__Goal__.
Reproduce the following lines without any change, covering all of the material.

(Word and item position data)
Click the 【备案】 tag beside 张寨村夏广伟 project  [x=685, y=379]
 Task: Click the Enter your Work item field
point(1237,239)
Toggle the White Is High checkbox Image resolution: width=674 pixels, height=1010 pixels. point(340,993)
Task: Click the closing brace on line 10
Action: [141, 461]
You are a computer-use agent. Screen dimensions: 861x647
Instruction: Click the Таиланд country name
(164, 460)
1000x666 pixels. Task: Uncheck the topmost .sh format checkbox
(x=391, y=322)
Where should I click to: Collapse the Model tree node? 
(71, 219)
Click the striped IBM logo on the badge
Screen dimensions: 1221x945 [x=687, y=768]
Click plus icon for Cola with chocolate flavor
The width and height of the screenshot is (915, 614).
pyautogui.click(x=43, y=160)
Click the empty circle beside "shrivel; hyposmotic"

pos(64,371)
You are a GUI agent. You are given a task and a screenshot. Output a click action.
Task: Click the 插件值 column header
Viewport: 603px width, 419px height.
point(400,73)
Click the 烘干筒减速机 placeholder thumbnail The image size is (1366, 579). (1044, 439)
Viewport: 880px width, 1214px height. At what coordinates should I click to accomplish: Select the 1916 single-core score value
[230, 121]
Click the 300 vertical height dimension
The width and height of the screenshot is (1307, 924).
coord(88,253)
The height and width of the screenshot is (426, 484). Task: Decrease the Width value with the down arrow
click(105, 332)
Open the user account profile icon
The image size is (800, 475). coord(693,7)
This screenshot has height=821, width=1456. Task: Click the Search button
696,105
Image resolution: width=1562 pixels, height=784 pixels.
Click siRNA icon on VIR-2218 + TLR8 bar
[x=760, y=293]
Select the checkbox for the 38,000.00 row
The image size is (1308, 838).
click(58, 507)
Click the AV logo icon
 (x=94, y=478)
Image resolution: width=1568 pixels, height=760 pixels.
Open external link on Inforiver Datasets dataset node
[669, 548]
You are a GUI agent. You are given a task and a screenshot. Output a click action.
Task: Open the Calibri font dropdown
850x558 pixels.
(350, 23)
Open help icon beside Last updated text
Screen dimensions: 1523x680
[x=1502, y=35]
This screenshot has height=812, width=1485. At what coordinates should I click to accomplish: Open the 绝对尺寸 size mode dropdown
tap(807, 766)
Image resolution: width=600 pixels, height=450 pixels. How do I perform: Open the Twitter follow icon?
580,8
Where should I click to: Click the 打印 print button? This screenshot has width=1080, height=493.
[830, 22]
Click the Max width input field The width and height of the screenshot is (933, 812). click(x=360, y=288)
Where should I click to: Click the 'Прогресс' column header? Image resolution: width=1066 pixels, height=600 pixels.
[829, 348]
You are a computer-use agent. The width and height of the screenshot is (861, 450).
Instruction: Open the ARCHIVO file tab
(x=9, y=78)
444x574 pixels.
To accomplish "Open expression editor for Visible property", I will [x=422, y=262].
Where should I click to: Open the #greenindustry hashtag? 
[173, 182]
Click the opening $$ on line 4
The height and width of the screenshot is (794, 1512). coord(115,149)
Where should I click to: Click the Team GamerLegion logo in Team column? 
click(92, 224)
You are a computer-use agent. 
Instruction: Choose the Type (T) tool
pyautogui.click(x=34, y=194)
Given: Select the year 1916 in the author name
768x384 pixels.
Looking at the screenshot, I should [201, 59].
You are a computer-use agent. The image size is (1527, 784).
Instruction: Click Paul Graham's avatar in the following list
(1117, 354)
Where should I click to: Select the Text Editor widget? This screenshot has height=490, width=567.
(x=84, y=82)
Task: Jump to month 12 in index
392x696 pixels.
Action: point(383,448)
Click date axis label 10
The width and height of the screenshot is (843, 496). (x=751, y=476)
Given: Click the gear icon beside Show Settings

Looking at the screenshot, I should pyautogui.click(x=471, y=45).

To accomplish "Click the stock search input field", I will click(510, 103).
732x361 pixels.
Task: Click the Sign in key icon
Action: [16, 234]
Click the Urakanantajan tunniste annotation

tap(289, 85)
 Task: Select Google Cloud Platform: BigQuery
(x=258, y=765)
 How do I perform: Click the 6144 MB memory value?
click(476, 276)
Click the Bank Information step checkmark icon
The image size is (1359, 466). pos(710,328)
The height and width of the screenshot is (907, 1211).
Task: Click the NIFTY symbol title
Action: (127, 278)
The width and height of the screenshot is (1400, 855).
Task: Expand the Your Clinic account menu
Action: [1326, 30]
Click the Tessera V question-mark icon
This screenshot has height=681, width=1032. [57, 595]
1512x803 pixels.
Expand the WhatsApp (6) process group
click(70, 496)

__Exercise response__.
Click the 【备案】 tag beside 张寨村夏广伟 project  [x=685, y=379]
 Task: Click the Enter your Work item field
point(1237,239)
Toggle the White Is High checkbox Image resolution: width=674 pixels, height=1010 pixels. point(340,993)
Task: Click the closing brace on line 10
Action: [141, 461]
You are a computer-use agent. Screen dimensions: 861x647
Instruction: Click the Таиланд country name
(164, 460)
1000x666 pixels. Task: Uncheck the topmost .sh format checkbox
(x=391, y=322)
Where should I click to: Collapse the Model tree node? 
(71, 219)
Click the striped IBM logo on the badge
Screen dimensions: 1221x945 [x=687, y=768]
Click plus icon for Cola with chocolate flavor
The width and height of the screenshot is (915, 614).
pyautogui.click(x=43, y=160)
Click the empty circle beside "shrivel; hyposmotic"

pos(64,371)
You are a GUI agent. You are given a task and a screenshot. Output a click action.
Task: Click the 插件值 column header
Viewport: 603px width, 419px height.
point(400,73)
Click the 烘干筒减速机 placeholder thumbnail The image size is (1366, 579). (1044, 439)
Viewport: 880px width, 1214px height. At what coordinates should I click to accomplish: Select the 1916 single-core score value
[230, 121]
Click the 300 vertical height dimension
The width and height of the screenshot is (1307, 924).
coord(88,253)
The height and width of the screenshot is (426, 484). Task: Decrease the Width value with the down arrow
click(105, 332)
Open the user account profile icon
The image size is (800, 475). coord(693,7)
This screenshot has height=821, width=1456. Task: Click the Search button
696,105
Image resolution: width=1562 pixels, height=784 pixels.
Click siRNA icon on VIR-2218 + TLR8 bar
[x=760, y=293]
Select the checkbox for the 38,000.00 row
The image size is (1308, 838).
click(58, 507)
Click the AV logo icon
 (x=94, y=478)
Image resolution: width=1568 pixels, height=760 pixels.
Open external link on Inforiver Datasets dataset node
[669, 548]
You are a GUI agent. You are given a task and a screenshot. Output a click action.
Task: Open the Calibri font dropdown
850x558 pixels.
(350, 23)
Open help icon beside Last updated text
Screen dimensions: 1523x680
[x=1502, y=35]
This screenshot has height=812, width=1485. At what coordinates should I click to accomplish: Open the 绝对尺寸 size mode dropdown
tap(807, 766)
Image resolution: width=600 pixels, height=450 pixels. How do I perform: Open the Twitter follow icon?
580,8
Where should I click to: Click the 打印 print button? This screenshot has width=1080, height=493.
[830, 22]
Click the Max width input field The width and height of the screenshot is (933, 812). click(x=360, y=288)
Where should I click to: Click the 'Прогресс' column header? Image resolution: width=1066 pixels, height=600 pixels.
[829, 348]
You are a computer-use agent. The width and height of the screenshot is (861, 450).
Instruction: Open the ARCHIVO file tab
(x=9, y=78)
444x574 pixels.
To accomplish "Open expression editor for Visible property", I will [x=422, y=262].
Where should I click to: Open the #greenindustry hashtag? 
[173, 182]
Click the opening $$ on line 4
The height and width of the screenshot is (794, 1512). coord(115,149)
Where should I click to: Click the Team GamerLegion logo in Team column? 
click(92, 224)
You are a computer-use agent. 
Instruction: Choose the Type (T) tool
pyautogui.click(x=34, y=194)
Given: Select the year 1916 in the author name
768x384 pixels.
Looking at the screenshot, I should [201, 59].
You are a computer-use agent. The image size is (1527, 784).
Instruction: Click Paul Graham's avatar in the following list
(1117, 354)
Where should I click to: Select the Text Editor widget? This screenshot has height=490, width=567.
(x=84, y=82)
Task: Jump to month 12 in index
392x696 pixels.
Action: point(383,448)
Click date axis label 10
The width and height of the screenshot is (843, 496). (x=751, y=476)
Given: Click the gear icon beside Show Settings

Looking at the screenshot, I should pyautogui.click(x=471, y=45).

To accomplish "Click the stock search input field", I will click(510, 103).
732x361 pixels.
Task: Click the Sign in key icon
Action: [16, 234]
Click the Urakanantajan tunniste annotation

tap(289, 85)
 Task: Select Google Cloud Platform: BigQuery
(x=258, y=765)
 How do I perform: Click the 6144 MB memory value?
click(476, 276)
Click the Bank Information step checkmark icon
The image size is (1359, 466). pos(710,328)
The height and width of the screenshot is (907, 1211).
Task: Click the NIFTY symbol title
Action: (127, 278)
The width and height of the screenshot is (1400, 855).
Task: Expand the Your Clinic account menu
Action: [1326, 30]
Click the Tessera V question-mark icon
This screenshot has height=681, width=1032. [57, 595]
1512x803 pixels.
Expand the WhatsApp (6) process group
click(70, 496)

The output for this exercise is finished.